- Instructions
#1 Reproduce the stretch of the passage on Venus's epicycle from "As we did for" through "of these observations.".
#2 Take the passage on Venus's epicycle further, continuing from the point where it stops.

- Document segment
Now that we’ve worked out the basic parameters of Venus’ epicycle and eccentre, we’ll need to determine the motion about the epicycle1.
As we did for Mercury, we’ll determine the position at two points in time and then use that to calculate the speed. In this post, we’ll concentrate on determining the position for the first of these observations.
[$1$] In the second year of Antoninus, Tybi [V] $29/30$ in the Egyptian calendar, [December $15/16$ $138$ CE], we observed the planet Venus, after its greatest elongation as a morning star, using the astrolabe and sighting it with respect to Spica: its apparent longitude was $6 \frac{1}{2}º$ into Scorpio. At that moment, it was also between and on a straight line with the northernmost of the stars in the forehead of Scorpius and the apparent centre of the moon, and was in advance of the moon’s centre $1 \frac{1}{2}$ times the amount it was to the rear of the northernmost of the stars in the forehead. Now, the [latter] fixed star had, at that time, according to our coordinates, a longitude of $6;20$ in Scorpio, and is $1;20º$ north of the ecliptic. The time was $4 \frac{3}{4}$ equinoctial hours after midnight, since the sun was about $23º$ into Sagittarius, and the second degree of Virgo [i.e. $1º-2º$ into Virgo] was culminating according to the astrolabe.

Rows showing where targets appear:

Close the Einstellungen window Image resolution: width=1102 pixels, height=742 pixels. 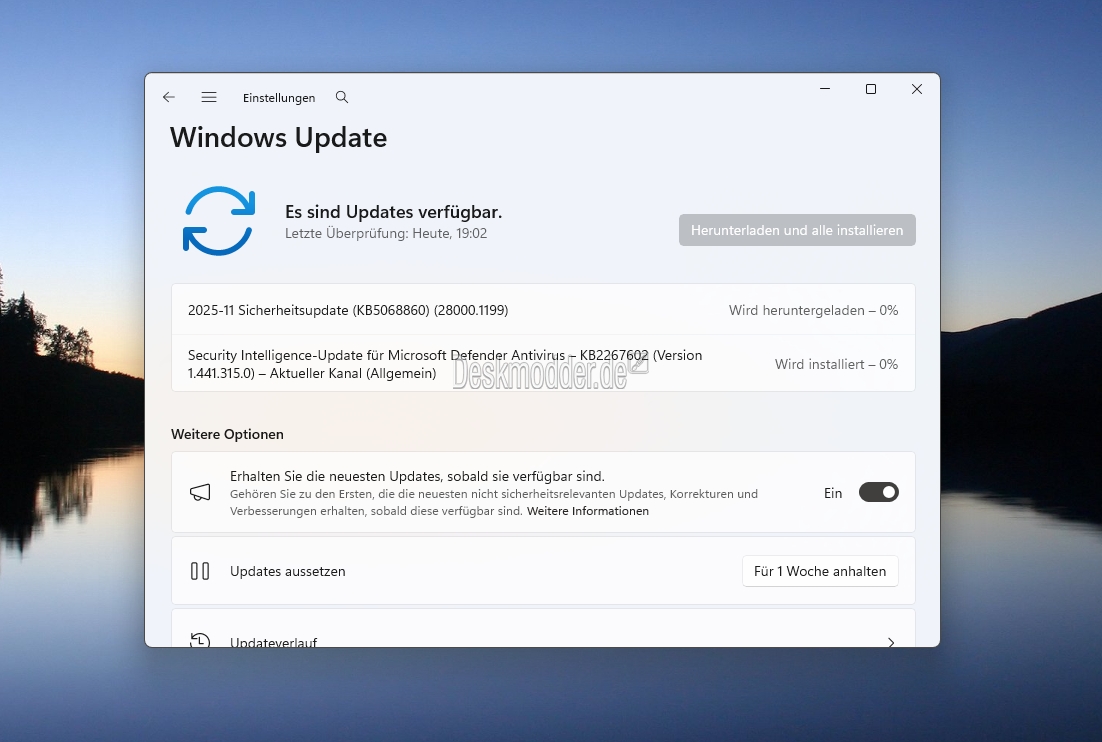[917, 89]
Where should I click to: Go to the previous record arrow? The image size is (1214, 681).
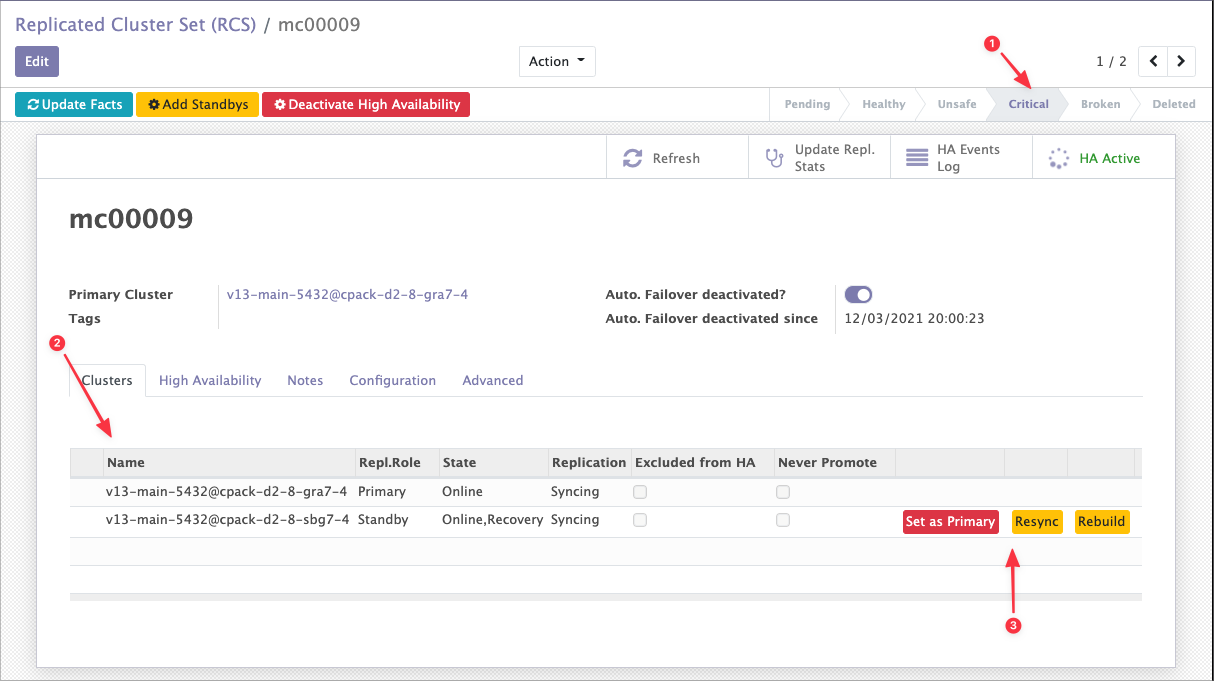pos(1154,61)
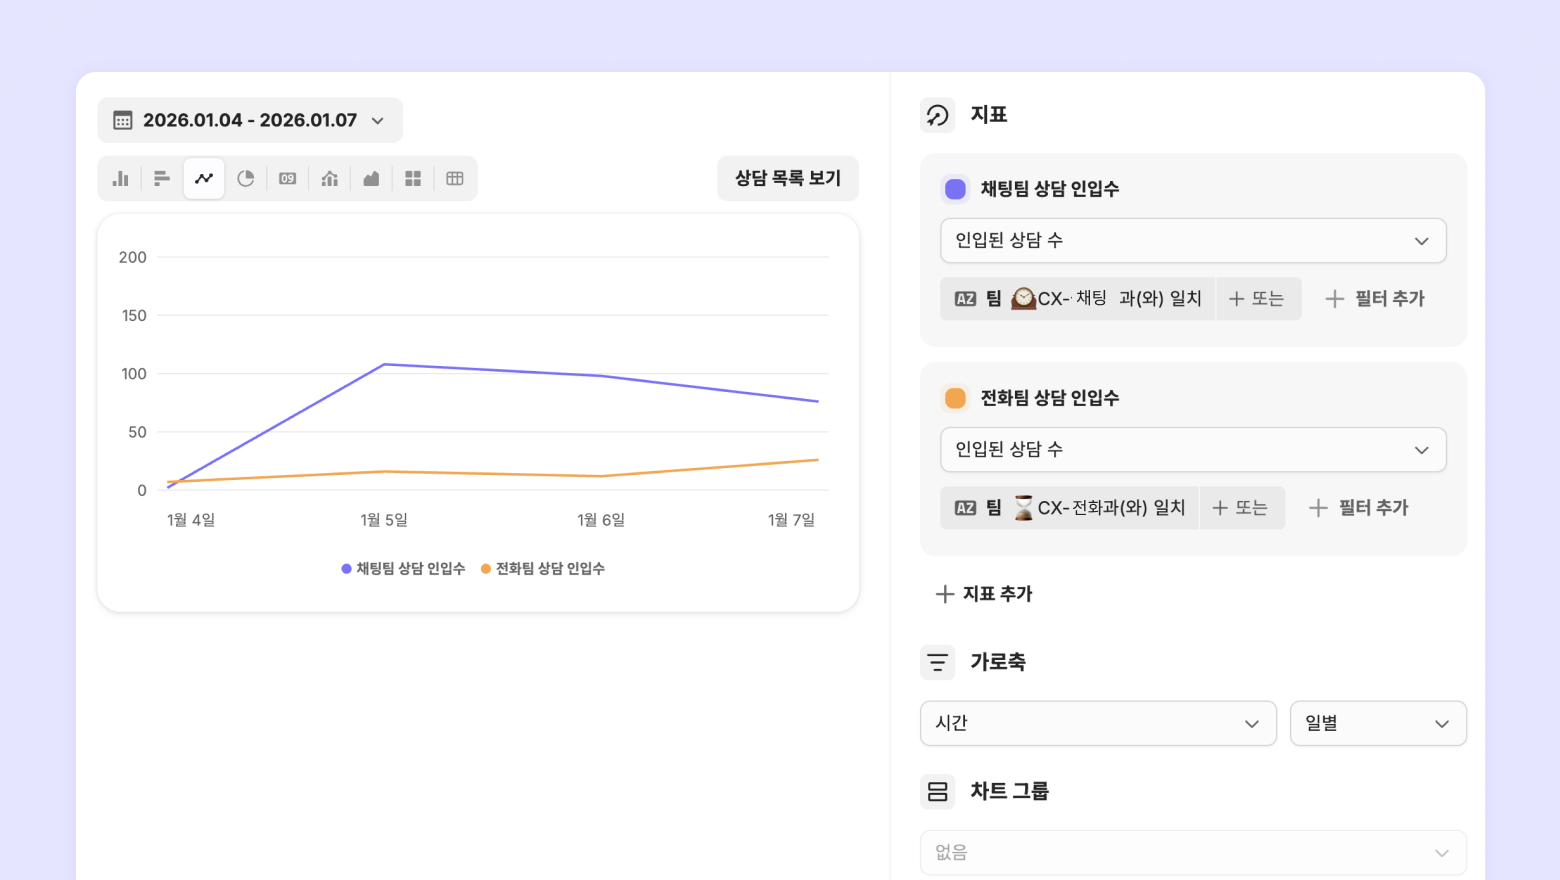Select the heatmap grid chart icon
Viewport: 1560px width, 880px height.
(413, 179)

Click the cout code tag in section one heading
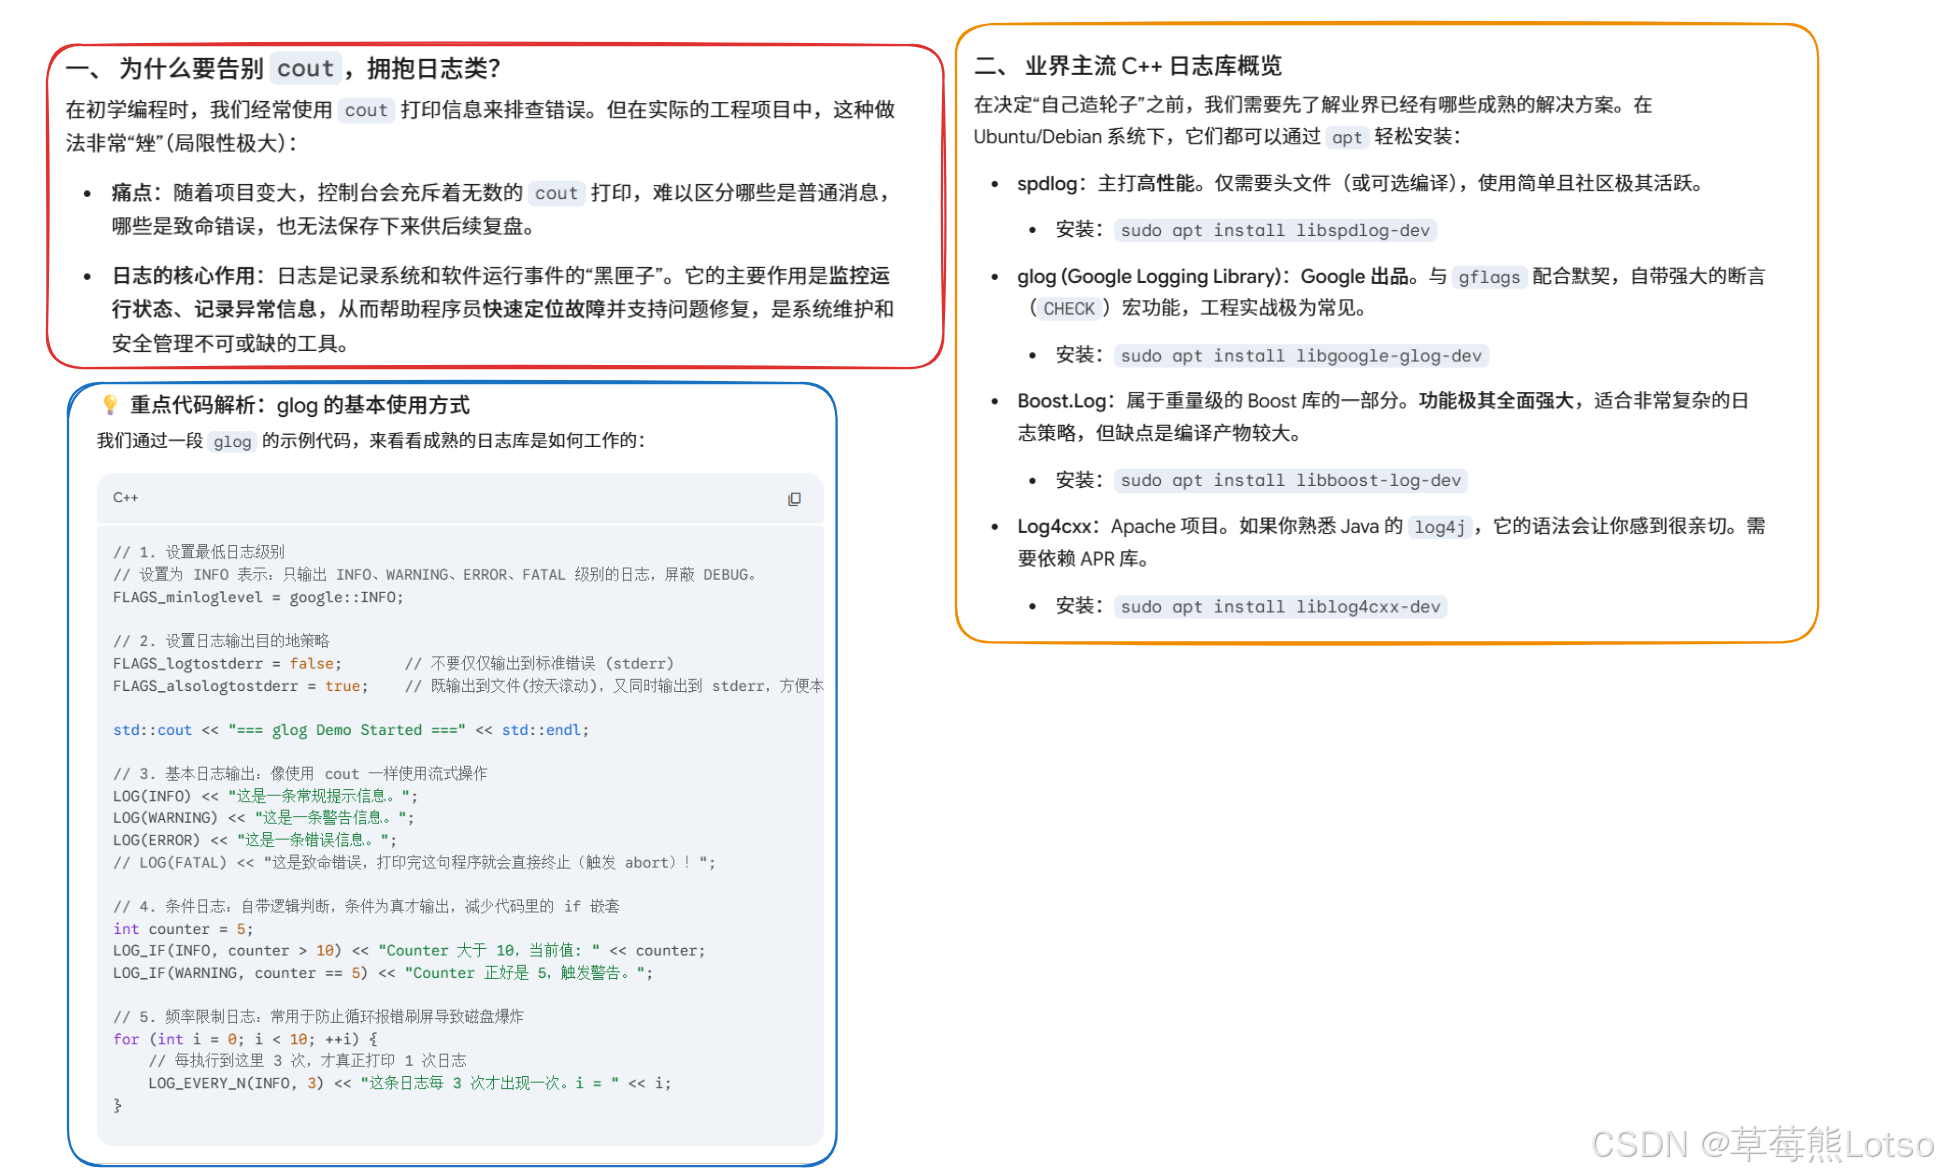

- Answers to the exercise
#1
As we did for Mercury, we’ll determine the position at two points in time and then use that to calculate the speed. In this post, we’ll concentrate on determining the position for the first of these observations.

#2
At that moment, the positions were as follows2:
– mean longitude of the sun: $22;09º$ into Sagittarius
– mean longitude of the moon: $11;24º$ into Scorpio
– [argument of] latitude of the moon, from the northern limit: $87;30º$
– hence, true position of the moon’s centre: $5;45º$ into Scorpio
– [moon’s latitude] $5º$ North of the ecliptic
– apparent position [of the moon] as Alexandria in longitude: $6;45º$ into Scorpio
– [apparent position of the moon in latitude]: $4;40º$ North of the eclipticFrom these considerations too, then, Venus’ longitude was $6;30º$ into Scorpio, and it was $2;40º$ north of the ecliptic.
With all of the preliminary configurations out of the way, let’s go ahead and jump into determining the position of Venus at that time.
To do so, Ptolemy lays out the following diagram:
This diagram is one that looks a lot scarier than it really is in my opinion, largely due to how scrunched up many of the points are. However, it’s pretty simple.
As usual, we have $\overline{AE}$ as the line of apsides, again with $A$ as the point $25º$ into Taurus (apogee) and $E$, the point $25º$ into Scorpio (perigee).
The circle about $Z$ is the epicycle with $Z$ at its center. We’ve taken points $B$ (the equant about which the center of the epicycle rotates uniformly) and $D$ (the observer on Earth), and extended lines through the center of the epicycle producing points $\Theta$ and $H$, on the far side, respectively. A line is also produced from $G$ (the point about which the eccentre rotates) but terminates at $Z$.
We’ll let Venus be at point $K$, which we can see it just past greatest elongation, and connect that to both $D$ and $Z$.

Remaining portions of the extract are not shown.